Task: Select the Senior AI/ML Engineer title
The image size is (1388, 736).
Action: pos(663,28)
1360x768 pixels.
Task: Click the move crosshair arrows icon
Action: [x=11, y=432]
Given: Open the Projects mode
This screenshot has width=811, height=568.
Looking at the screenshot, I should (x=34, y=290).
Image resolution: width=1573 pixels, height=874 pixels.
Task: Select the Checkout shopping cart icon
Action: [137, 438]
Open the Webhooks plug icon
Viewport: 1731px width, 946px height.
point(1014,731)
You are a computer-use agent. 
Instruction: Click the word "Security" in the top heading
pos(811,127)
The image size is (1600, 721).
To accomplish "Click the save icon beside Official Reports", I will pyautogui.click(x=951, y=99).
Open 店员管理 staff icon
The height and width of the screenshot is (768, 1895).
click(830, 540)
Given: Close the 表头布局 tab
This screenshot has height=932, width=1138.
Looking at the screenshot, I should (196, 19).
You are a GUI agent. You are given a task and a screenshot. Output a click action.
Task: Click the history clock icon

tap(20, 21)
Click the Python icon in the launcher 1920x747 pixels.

□ □ □ □ □ □ □

Print the full listing again, word for word.

### WRITTEN RESPONSE
Task: Select the Senior AI/ML Engineer title
The image size is (1388, 736).
Action: pos(663,28)
1360x768 pixels.
Task: Click the move crosshair arrows icon
Action: [x=11, y=432]
Given: Open the Projects mode
This screenshot has width=811, height=568.
Looking at the screenshot, I should (x=34, y=290).
Image resolution: width=1573 pixels, height=874 pixels.
Task: Select the Checkout shopping cart icon
Action: [137, 438]
Open the Webhooks plug icon
Viewport: 1731px width, 946px height.
point(1014,731)
You are a computer-use agent. 
Instruction: Click the word "Security" in the top heading
pos(811,127)
The image size is (1600, 721).
To accomplish "Click the save icon beside Official Reports", I will pyautogui.click(x=951, y=99).
Open 店员管理 staff icon
The height and width of the screenshot is (768, 1895).
click(830, 540)
Given: Close the 表头布局 tab
This screenshot has height=932, width=1138.
Looking at the screenshot, I should (196, 19).
You are a GUI agent. You are given a task and a screenshot. Output a click action.
Task: Click the history clock icon

tap(20, 21)
Click the Python icon in the launcher 1920x747 pixels.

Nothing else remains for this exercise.